Source: HRO.org (info)
Scientist Valentin Danilov, convicted in 2004 on a trumped up charge of espionage for China, has been released from a Krasnoyarsk penal colony. On 26 November he arrived by train in Novosibirsk, where he plans to live. Danilov said he was pleased to arrive in the city where he had spent his youth. In conversation with a RIA Novosti correspondent, Danilov said he is not planning to look for work in the near future, but wants to rest and recover his health. The news agency quotes the physicist as saying, “I must say that the place I was in was far from being a holiday resort”.

Rosbalt news agency reports that Krasnoyarsk physicist Valetin Danilov, convicted on trumped up charges of espionage and fraud and released from a Krasnoyarsk penal colony, is preparing to return to scientific work. “Academia is a way of life. Of course I will do scientific work, but in no way will it be to do with space,” Danilov told journalists.

Danilov remarked that he would not work for a government-run company. “I will never work in a company run by the state, especially not in an academic institution,” said Danilov.

In his own words, Danilov considers himself to be a political prisoner. He said that while he was in the penal colony he received letters of support not only from academic colleagues, but also from ordinary people who expressed hope for his speedy release.

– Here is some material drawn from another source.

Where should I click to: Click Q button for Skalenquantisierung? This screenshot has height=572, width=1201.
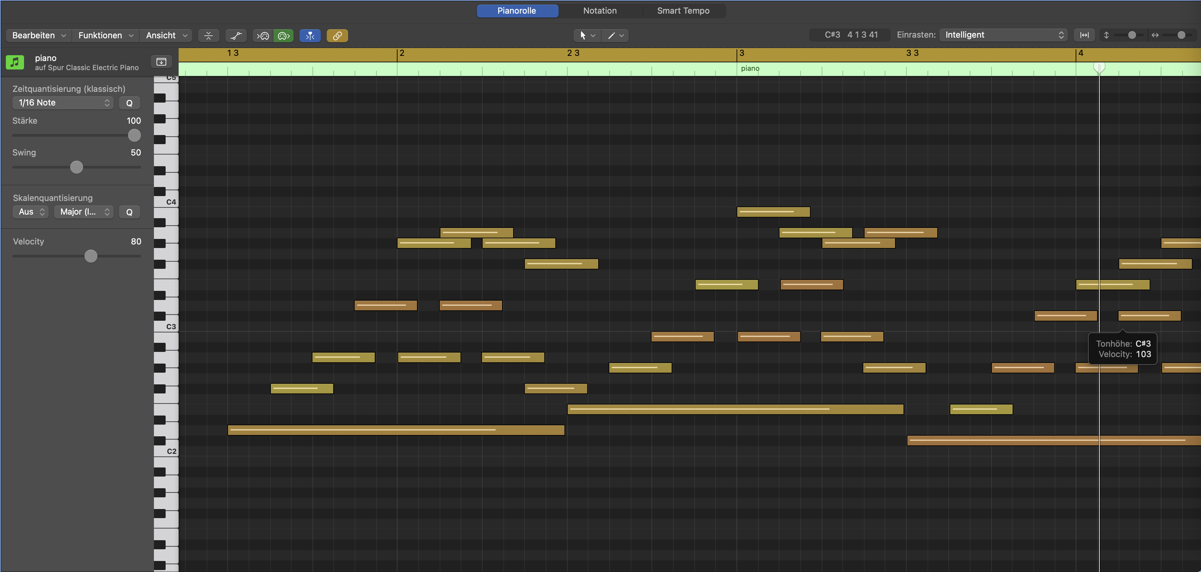pos(129,212)
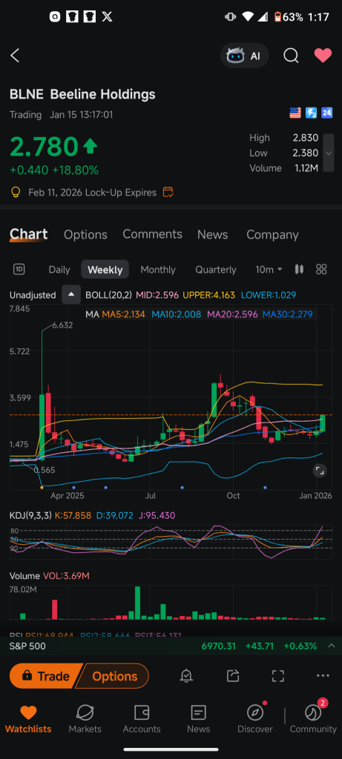Image resolution: width=342 pixels, height=759 pixels.
Task: Select the Daily chart interval
Action: (x=59, y=270)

A criminal case was brought against the physicist in May 2000 by the Krasnoyarsk FSB. He was accused of disclosing state secrets. According to the official investigation, Valentin Danilov, director of the Thermo-Physical Centre of Krasnoyarsk State Technical University, gave information to representatives of China that enabled China to reduce by approximately 15 years the time it took to create its own military space agency with a high level of security.

Danilov was accused of high treason and also of embezzling money allocated to scientific research. He was arrested in February 2001.

In December 2003 a jury acquitted Danilov, but the Supreme Court quashed this decision. The scientist was taken into custody again on 10thNovember 2004. After two weeks a different jury found the Danilov guilty and he was sentenced to 14 years in prison. Later the length of the sentence was reduced by one year.

Russian human rights activists considered Valentin Danilov to be a political prisoner and called for the president of the Russian Federation to pardon him.